* [Data records]:
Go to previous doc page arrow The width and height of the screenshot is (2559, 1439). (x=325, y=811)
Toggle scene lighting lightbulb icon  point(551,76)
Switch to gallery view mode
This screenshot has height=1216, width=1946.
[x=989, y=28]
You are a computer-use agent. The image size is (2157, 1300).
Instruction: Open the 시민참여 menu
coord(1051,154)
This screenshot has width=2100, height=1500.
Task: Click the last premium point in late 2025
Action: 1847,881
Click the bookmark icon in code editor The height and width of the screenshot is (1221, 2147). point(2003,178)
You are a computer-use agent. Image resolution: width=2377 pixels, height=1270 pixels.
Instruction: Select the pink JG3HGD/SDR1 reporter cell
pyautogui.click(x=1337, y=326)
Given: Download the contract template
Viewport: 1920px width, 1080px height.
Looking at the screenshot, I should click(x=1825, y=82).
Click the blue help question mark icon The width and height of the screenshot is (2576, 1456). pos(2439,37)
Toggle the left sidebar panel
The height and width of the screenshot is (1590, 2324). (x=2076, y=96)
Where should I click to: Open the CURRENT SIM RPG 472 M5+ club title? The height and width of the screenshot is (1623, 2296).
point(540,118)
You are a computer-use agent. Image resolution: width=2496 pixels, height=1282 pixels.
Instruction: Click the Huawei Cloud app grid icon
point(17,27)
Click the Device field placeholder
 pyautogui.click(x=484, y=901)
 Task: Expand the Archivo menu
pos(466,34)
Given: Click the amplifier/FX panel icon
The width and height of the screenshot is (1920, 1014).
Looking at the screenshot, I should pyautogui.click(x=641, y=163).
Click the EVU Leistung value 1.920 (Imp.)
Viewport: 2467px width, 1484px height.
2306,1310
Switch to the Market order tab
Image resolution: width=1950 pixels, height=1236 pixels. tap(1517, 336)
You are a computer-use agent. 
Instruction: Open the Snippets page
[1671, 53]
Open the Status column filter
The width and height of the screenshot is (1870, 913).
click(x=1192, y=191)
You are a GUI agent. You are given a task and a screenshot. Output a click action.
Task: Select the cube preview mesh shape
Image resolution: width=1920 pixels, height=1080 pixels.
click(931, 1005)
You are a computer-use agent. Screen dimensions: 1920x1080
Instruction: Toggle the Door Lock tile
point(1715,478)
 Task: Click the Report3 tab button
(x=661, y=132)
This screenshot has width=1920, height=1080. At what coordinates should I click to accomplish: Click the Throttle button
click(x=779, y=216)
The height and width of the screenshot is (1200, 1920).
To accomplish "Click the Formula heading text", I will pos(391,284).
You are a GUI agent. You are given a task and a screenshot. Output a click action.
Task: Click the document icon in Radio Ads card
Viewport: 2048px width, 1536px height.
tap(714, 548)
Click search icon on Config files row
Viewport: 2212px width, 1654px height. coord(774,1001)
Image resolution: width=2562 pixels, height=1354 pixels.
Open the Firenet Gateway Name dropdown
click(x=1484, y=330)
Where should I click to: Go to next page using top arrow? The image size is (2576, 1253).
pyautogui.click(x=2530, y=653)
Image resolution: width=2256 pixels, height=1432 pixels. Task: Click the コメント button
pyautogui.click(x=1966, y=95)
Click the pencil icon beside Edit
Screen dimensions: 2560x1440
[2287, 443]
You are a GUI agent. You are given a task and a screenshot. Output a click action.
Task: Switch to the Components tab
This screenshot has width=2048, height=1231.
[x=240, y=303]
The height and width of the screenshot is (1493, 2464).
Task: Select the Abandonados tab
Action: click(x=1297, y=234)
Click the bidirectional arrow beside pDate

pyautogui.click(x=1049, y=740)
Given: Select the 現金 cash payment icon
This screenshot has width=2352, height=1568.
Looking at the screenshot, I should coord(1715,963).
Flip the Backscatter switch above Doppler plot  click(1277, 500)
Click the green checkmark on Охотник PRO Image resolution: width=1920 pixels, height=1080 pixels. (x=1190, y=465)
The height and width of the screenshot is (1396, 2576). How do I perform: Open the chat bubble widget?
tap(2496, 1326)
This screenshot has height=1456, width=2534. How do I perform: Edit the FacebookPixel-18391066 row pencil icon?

* [What the task asks]:
Your answer should be exactly the lines of the data above, from the first through the line containing "Click the blue".

* [Task answer]:
Go to previous doc page arrow The width and height of the screenshot is (2559, 1439). (x=325, y=811)
Toggle scene lighting lightbulb icon  point(551,76)
Switch to gallery view mode
This screenshot has height=1216, width=1946.
[x=989, y=28]
You are a computer-use agent. The image size is (2157, 1300).
Instruction: Open the 시민참여 menu
coord(1051,154)
This screenshot has width=2100, height=1500.
Task: Click the last premium point in late 2025
Action: 1847,881
Click the bookmark icon in code editor The height and width of the screenshot is (1221, 2147). point(2003,178)
You are a computer-use agent. Image resolution: width=2377 pixels, height=1270 pixels.
Instruction: Select the pink JG3HGD/SDR1 reporter cell
pyautogui.click(x=1337, y=326)
Given: Download the contract template
Viewport: 1920px width, 1080px height.
Looking at the screenshot, I should click(x=1825, y=82).
Click the blue help question mark icon The width and height of the screenshot is (2576, 1456). pos(2439,37)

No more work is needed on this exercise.